HIRDAY: Mm‑hmm. Perfect.

JASON: And now it's actually working. Okay.

HIRDAY: Now it's actually working, yeah.

JASON: So then if we preview ‑‑

HIRDAY: Yeah, it's not gonna be debounced, so it's gonna hit you for a little bit. I think it's A‑W‑W. Perfect.

JASON: There we go. And now we can see. There's our swears.

HIRDAY: Brilliant.

JASON: That's great. Okay. So, I mean, this is pretty powerful stuff. And then, you know, we could also do something where we, like, further filtered to say, you know, like, we have identified that there are tweets with swears. Let's only show the ones that don't have swears so that we've got, like, a clean view. Or let's only show the ones that have swears so that we can moderate or something like that.

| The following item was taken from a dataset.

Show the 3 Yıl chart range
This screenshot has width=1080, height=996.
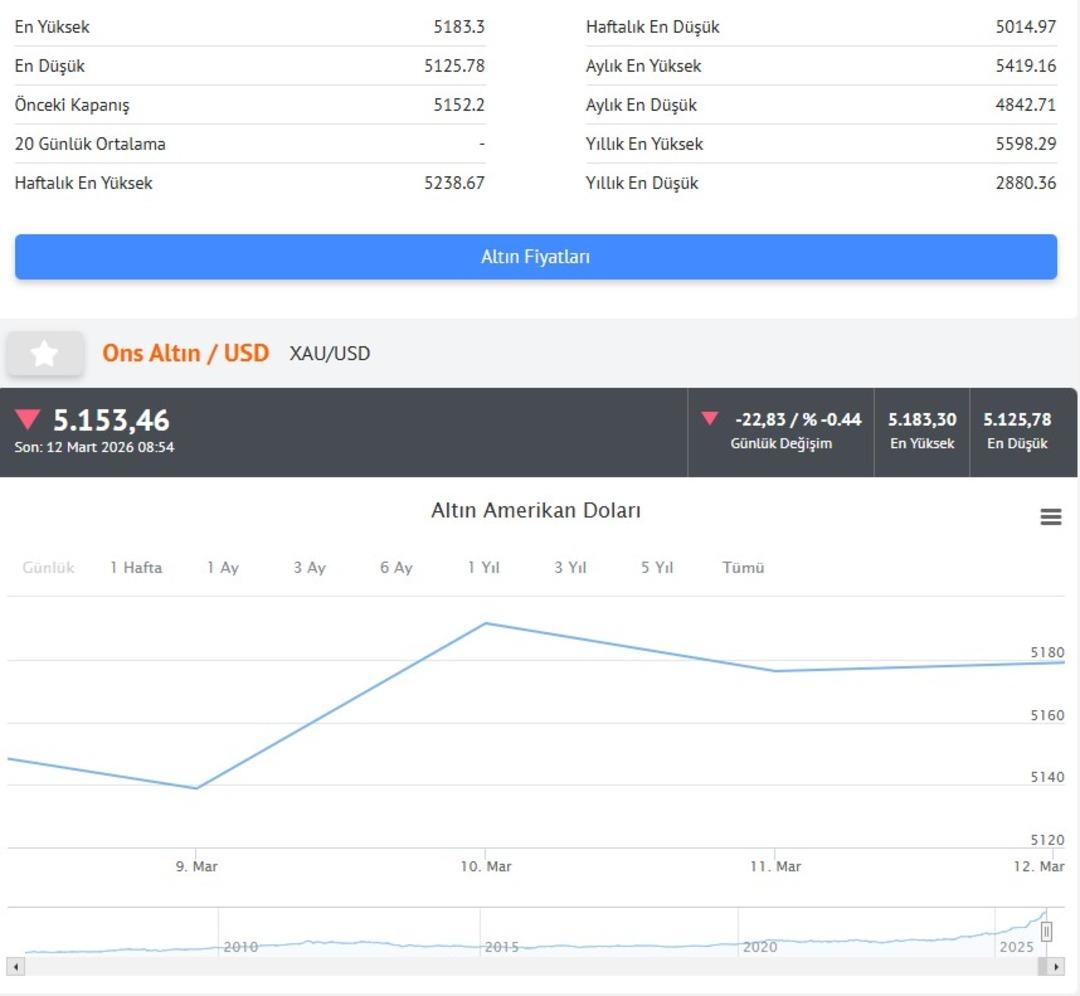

HIRDAY: Yep, exactly. That's right. Yeah. Yeah, and you can imagine, like, the list view container having a button to, like, either mark this as a flagged tweet or a not flagged tweet or, like, a review modal that pops up even, allowing you to do a bunch of different options on the tweet. Censoring it, you know, whatever. I don't know what plans Elon Musk has to Twitter, but...

JASON: I just saw we got a raid from Rockstar74. Thank you very much for the raid. Thanks, everyone. It's free real estate sounds like an inside joke I want to understand more of. Question in the chat. How much is the service after 14 days?

HIRDAY: Yeah, we have plans starting at $10, peruser, per month. You can find more info at retool.com/billing ‑‑ slash pricing.

JASON: All right. So there is some info.

HIRDAY: We also have a free forever tier.

JASON: So this is reuse up to 5 modules. If it's just you, you just want to try something out, you can probably get by with this. And then this is if you want to get into additional features.

HIRDAY: Mm‑hmm.

JASON: Gotcha. Very cool. Very, very cool. All right. So we've got this built. I want to visualize this data. So what if I want to show, I don't know, let's say a chart of what percentage of these tweets are swearing?

HIRDAY: Yeah. Let's set that up.

JASON: Okay. So I see a chart. So I'm just gonna drag this in and let's see what kind of chaos we can ‑‑

HIRDAY: Yeah, perfect. I was going to say, don't drag it into the list view.

JASON: Okay. So then what I'm going to do is ‑‑

HIRDAY: I think this is a Twitter username so we have some data in the state.

JASON: So right now it's in the data source. Should I add ‑‑

HIRDAY: Oh, I was gonna say, you know, the Twitter username, the text input that we have. Let's enter something in the actual ‑‑ sorry, the ‑‑ yeah, right there.

JASON: Oh oh, gotcha, gotcha, gotcha. Okay. Oh, boy. Keep up.

HIRDAY: Oh, no. There's, like, you know, auto refresh could get bad, like, really fast.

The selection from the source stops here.